Review 6: Spiking Neural Nets

  • Spiking Neural Networks by Anil Ananthaswamy.

    • Citation: Anil Ananthaswamy, “Spiking Neural Networks” Simons Institute, Dec 13, 2021

    I believe it is immensly understated how critical understanding the dynamics of spiking neural networks (SNN) is to advancing energy efficient machine intellgience. This quote from this article sums it up perfectly:

    computational neuroscientist Friedemann Zenke qtd. in Ananthaswamy 2021

    My main motivation to think about spiking neural networks is because it’s the language the brain speaks.
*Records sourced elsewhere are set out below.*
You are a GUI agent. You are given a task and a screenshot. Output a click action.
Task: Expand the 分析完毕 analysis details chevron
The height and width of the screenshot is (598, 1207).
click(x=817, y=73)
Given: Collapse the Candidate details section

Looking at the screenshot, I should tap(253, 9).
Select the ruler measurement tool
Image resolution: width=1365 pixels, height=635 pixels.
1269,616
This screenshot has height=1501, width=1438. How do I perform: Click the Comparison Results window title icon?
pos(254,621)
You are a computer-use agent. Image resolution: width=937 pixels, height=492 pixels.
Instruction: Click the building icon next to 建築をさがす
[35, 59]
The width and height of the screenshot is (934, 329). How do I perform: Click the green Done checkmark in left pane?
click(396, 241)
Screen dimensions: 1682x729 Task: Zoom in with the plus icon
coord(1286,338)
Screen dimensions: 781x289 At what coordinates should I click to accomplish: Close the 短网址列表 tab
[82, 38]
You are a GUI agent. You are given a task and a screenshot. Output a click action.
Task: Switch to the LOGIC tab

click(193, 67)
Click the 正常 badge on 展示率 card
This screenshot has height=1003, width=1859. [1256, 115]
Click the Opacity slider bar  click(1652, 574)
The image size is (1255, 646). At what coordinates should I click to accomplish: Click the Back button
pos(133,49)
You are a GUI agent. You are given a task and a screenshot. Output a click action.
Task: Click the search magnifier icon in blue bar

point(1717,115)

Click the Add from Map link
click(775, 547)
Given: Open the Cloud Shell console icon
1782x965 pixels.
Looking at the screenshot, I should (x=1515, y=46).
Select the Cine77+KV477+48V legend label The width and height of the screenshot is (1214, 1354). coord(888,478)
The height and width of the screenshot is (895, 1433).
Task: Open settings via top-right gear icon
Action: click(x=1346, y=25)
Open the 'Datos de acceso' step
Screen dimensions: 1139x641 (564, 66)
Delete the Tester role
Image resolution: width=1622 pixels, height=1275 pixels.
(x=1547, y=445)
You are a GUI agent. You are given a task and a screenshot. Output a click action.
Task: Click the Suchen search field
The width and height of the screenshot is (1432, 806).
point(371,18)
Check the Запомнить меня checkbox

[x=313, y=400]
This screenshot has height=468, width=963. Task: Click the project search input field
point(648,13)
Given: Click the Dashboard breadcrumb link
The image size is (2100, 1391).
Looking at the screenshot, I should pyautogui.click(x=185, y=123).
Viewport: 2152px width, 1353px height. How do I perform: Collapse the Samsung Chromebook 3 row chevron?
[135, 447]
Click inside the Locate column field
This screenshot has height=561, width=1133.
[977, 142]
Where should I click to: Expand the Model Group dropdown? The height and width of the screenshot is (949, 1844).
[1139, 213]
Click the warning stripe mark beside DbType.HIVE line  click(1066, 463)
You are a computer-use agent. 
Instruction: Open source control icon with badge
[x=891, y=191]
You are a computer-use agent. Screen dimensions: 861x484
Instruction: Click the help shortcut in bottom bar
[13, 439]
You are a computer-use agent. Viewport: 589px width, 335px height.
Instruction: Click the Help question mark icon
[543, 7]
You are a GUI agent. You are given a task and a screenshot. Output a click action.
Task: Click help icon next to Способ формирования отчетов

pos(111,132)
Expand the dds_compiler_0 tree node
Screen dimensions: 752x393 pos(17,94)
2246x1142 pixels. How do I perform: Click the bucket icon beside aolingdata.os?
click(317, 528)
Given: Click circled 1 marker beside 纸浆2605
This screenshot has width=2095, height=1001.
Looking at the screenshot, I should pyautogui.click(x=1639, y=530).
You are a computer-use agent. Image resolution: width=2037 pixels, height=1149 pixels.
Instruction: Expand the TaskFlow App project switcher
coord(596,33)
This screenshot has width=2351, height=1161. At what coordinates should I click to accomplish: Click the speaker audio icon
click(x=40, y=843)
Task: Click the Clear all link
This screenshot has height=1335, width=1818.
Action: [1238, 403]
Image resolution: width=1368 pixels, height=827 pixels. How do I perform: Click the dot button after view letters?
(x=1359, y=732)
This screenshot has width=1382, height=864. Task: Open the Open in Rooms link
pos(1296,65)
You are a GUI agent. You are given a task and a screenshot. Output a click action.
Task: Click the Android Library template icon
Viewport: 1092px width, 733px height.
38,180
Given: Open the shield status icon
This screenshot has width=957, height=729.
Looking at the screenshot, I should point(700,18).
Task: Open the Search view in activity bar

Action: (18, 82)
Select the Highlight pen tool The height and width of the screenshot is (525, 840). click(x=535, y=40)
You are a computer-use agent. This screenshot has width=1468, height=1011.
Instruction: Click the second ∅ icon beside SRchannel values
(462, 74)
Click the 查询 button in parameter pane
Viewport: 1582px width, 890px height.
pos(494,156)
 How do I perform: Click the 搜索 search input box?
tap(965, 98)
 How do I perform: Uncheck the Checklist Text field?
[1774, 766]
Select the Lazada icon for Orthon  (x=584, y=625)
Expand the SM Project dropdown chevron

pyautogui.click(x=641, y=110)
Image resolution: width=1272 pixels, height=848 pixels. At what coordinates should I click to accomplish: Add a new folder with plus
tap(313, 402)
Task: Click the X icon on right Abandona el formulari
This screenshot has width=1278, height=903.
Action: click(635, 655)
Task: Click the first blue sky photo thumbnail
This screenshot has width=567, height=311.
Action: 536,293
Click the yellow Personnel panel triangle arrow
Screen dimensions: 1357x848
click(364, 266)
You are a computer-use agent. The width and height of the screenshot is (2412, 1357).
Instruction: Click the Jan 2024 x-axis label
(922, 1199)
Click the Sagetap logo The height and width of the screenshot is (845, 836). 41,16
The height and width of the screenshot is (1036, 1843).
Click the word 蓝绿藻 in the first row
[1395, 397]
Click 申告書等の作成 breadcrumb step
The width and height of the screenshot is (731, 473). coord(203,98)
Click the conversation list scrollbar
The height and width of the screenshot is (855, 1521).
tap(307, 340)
    Because SNNs are not researched as much as other types of artificial neural nets (ANNs), I really enjoyed the historical perspective Anil presents here. This writing shows how deep ANNs like AlexNet put deep learning on a central stage and how SNNs have stayed backstage due to a variety of tractability issues. A review of such issues is as such:

    • Backprop and non-differentiablity of SNNs: the first challenge is that spiking neurons are often using non-continous and discrete functions like the step function which prevent researchers from perforiming backprop. See Dr. Sander Bohte’s approach to this problem.

    • Memory storage and backprop through time: assuming we can compute gradients (or approximate ones), we now need to deal with the fact the human neural nets show spiking latency at several different temporal scales. This is a problem becuase encoding neuron states at the scale of miliseconds for an hour of activity is incredibly memory ineffcient. Especially considering neurons exhibit “lifetime sparseness”(Quiroga and Kreiman 2016), which means that in the brain, they don’t really fire that often. As a result, we end up encoding a lot of useless information about a neuron’s membrane potential.
    • Single cell activation functions: This issue isn’t directly cited here, but I’d like to use it to group a few issues together. The issue that I think it’s most related to in the text is: Homogeneous vs. heterogenous cell types. This is the idea that having neurons that vary in comparison to eachother and have different firing rules and thresholds allows the information to encode more information and actually results in improved prediction in temporally structured tasks, such as SNN Audio MNIST from Zenke Lab. I’d like to add some more considerations here beyond homogeneity and heterogeneity. There are two other factors not mentioned here that result in heterogeneity. First, I think synapse types are important. Many researchers work on excitation and inhibition (E/I) balance in the brain has led to better understanding how attractor states might occur in the brain (see my previous review). Second, I don’t have many references for this on-hand, but any experienced EEG practicioner will tell you how much background activity and local field potentials impact single neuron firing rates. I think these ideas have been experimented with by SNN researchers, but aren’t quite as impactful as the cited results by Goodman lab on heterogenous neuron types resulting in a 15-20% increase in accuracy on audio MNIST.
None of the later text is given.